What the task asks >>
Whenever a line contains "Collapse", include it in the count; reply with the number of such lines in the data and nothing else.

Task input section start

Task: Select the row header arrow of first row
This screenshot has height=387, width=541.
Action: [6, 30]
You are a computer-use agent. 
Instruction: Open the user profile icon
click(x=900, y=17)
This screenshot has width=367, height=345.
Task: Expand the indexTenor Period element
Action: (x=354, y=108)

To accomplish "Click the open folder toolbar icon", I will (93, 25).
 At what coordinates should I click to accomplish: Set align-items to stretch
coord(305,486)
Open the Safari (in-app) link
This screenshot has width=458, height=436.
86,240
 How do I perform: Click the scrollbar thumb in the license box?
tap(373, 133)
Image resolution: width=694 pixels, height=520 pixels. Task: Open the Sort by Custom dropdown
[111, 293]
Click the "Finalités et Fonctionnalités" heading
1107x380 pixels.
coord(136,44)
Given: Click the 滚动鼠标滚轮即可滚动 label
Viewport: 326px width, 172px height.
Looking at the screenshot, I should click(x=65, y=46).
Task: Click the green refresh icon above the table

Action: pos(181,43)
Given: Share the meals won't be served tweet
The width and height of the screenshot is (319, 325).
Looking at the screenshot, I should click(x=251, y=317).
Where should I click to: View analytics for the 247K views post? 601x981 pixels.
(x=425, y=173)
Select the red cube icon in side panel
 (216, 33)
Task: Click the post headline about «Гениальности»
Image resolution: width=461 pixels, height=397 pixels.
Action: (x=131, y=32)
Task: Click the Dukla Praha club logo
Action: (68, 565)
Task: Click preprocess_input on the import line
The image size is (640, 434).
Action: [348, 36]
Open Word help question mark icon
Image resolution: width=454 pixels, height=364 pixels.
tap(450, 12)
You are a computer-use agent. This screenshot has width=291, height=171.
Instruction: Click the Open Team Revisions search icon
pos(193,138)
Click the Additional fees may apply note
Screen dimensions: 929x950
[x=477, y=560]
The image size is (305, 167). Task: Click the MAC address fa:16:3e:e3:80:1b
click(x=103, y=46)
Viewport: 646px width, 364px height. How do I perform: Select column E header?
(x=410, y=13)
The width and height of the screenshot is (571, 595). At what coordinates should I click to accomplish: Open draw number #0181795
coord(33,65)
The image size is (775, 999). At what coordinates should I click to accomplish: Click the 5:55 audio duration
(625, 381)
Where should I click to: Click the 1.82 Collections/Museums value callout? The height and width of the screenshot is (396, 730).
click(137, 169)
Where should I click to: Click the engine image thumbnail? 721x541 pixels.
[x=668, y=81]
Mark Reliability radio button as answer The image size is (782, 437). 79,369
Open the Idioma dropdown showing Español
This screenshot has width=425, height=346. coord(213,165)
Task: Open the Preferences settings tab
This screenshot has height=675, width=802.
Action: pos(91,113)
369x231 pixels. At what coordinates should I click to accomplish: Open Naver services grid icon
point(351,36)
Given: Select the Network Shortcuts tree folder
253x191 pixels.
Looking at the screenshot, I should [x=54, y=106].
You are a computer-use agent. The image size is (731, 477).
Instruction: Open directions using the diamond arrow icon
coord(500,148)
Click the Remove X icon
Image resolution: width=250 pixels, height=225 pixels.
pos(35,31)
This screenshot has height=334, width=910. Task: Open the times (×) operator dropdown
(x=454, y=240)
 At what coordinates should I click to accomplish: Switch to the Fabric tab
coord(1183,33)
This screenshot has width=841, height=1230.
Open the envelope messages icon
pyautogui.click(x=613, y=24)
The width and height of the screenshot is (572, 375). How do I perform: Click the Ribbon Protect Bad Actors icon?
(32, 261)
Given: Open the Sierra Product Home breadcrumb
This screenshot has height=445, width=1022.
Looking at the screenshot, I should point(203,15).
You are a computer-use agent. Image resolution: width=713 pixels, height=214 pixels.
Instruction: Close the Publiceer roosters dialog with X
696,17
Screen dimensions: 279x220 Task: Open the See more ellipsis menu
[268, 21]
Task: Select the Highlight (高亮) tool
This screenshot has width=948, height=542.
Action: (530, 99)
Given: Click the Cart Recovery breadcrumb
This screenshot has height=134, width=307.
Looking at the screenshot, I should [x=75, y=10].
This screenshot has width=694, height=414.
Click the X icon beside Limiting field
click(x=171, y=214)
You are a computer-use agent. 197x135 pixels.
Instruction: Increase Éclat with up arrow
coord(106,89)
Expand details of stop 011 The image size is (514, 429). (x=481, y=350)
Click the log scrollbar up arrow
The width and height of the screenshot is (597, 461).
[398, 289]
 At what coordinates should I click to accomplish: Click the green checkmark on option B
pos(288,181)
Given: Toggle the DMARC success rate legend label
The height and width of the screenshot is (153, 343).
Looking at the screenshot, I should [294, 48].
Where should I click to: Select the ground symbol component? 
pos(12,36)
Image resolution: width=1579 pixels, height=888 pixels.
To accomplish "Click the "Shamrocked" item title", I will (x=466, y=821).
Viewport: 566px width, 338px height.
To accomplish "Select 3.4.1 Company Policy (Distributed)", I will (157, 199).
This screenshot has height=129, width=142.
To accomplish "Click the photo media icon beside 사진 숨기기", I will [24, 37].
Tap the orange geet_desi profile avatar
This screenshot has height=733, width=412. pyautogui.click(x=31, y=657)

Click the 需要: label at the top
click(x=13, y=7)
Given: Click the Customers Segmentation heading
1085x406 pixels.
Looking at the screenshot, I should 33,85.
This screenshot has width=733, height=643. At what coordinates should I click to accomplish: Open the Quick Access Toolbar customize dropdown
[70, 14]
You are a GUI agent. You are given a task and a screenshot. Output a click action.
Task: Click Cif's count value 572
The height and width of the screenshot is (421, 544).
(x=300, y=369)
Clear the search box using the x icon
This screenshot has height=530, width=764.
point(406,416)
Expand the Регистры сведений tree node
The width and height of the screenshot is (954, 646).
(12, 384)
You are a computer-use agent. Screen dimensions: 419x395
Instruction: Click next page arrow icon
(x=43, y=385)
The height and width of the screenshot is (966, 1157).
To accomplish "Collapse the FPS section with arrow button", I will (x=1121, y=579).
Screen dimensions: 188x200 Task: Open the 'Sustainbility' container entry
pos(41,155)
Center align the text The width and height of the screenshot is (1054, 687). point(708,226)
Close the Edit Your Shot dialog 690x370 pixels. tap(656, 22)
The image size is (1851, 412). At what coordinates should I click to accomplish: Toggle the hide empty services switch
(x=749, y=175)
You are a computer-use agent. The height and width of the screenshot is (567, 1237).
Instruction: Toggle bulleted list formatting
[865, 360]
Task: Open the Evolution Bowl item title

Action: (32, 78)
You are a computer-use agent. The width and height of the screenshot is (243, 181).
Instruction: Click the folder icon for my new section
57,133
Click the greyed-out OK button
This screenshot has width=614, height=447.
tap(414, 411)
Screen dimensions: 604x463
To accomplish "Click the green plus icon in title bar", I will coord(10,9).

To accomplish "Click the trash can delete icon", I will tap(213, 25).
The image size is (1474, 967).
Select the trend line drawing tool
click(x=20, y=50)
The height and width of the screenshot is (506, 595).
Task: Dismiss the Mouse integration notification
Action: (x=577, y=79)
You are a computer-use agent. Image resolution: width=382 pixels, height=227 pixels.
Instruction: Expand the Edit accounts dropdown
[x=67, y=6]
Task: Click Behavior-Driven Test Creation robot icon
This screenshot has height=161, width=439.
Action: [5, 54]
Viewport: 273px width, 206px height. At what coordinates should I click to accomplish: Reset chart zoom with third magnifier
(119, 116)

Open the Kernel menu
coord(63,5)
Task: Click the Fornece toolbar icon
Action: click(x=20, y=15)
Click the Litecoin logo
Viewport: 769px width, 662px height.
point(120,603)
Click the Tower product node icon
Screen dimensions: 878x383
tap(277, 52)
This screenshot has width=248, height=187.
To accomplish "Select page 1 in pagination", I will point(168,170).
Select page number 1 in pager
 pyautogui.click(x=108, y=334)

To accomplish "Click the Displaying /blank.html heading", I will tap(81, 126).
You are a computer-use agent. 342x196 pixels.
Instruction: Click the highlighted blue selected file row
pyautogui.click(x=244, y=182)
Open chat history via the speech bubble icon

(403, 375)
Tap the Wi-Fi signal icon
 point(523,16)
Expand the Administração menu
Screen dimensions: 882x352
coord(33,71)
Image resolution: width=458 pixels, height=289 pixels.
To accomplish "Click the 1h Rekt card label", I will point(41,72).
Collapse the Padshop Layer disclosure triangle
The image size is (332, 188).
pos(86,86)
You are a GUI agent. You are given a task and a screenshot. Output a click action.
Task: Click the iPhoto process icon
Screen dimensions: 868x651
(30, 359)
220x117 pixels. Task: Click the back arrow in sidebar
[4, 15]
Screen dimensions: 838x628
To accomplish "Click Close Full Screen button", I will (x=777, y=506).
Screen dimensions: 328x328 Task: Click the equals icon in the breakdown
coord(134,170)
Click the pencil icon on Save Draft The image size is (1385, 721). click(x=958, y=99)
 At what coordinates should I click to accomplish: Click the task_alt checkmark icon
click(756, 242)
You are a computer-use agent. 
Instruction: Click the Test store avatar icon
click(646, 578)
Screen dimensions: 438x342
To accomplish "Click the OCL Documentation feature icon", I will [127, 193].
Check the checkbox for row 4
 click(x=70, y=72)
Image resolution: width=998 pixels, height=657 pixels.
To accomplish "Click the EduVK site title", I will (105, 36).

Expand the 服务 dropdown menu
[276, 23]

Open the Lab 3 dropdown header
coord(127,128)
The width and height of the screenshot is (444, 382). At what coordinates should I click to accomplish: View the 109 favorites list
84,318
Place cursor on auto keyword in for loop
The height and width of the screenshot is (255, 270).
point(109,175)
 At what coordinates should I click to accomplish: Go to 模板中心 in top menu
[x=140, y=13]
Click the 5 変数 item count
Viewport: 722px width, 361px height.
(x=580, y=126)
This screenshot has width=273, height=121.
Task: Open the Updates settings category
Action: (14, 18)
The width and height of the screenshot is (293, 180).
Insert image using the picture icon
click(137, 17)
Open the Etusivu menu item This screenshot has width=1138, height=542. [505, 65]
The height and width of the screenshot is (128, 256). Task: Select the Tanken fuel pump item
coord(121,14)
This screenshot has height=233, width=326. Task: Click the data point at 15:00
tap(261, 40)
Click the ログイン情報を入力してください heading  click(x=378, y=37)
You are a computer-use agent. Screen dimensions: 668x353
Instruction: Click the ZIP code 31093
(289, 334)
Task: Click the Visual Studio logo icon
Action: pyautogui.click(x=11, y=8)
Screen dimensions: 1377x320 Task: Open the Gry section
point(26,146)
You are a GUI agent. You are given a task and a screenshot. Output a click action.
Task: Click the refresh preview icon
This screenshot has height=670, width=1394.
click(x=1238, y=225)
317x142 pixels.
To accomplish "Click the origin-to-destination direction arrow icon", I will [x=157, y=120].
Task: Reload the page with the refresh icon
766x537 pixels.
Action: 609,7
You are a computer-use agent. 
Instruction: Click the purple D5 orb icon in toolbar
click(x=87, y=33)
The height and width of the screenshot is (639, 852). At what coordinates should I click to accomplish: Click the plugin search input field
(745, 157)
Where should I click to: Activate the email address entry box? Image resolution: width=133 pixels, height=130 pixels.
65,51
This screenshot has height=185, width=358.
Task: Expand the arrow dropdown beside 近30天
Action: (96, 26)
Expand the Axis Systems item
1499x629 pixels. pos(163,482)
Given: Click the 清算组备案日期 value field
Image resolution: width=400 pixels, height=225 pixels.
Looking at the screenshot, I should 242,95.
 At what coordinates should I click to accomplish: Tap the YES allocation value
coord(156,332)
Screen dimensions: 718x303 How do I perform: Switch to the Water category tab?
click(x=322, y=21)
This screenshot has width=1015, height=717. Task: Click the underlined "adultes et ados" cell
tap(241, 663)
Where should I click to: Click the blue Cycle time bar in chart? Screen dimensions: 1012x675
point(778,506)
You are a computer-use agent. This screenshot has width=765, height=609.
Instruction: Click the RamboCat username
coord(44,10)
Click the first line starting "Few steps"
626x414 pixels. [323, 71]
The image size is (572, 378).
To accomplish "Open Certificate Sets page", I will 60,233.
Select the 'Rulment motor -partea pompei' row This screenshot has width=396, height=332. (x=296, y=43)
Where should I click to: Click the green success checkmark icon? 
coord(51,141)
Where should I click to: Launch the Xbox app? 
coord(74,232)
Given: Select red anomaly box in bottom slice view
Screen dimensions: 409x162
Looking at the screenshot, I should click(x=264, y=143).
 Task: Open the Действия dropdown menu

Task input section end

Task answer >>
2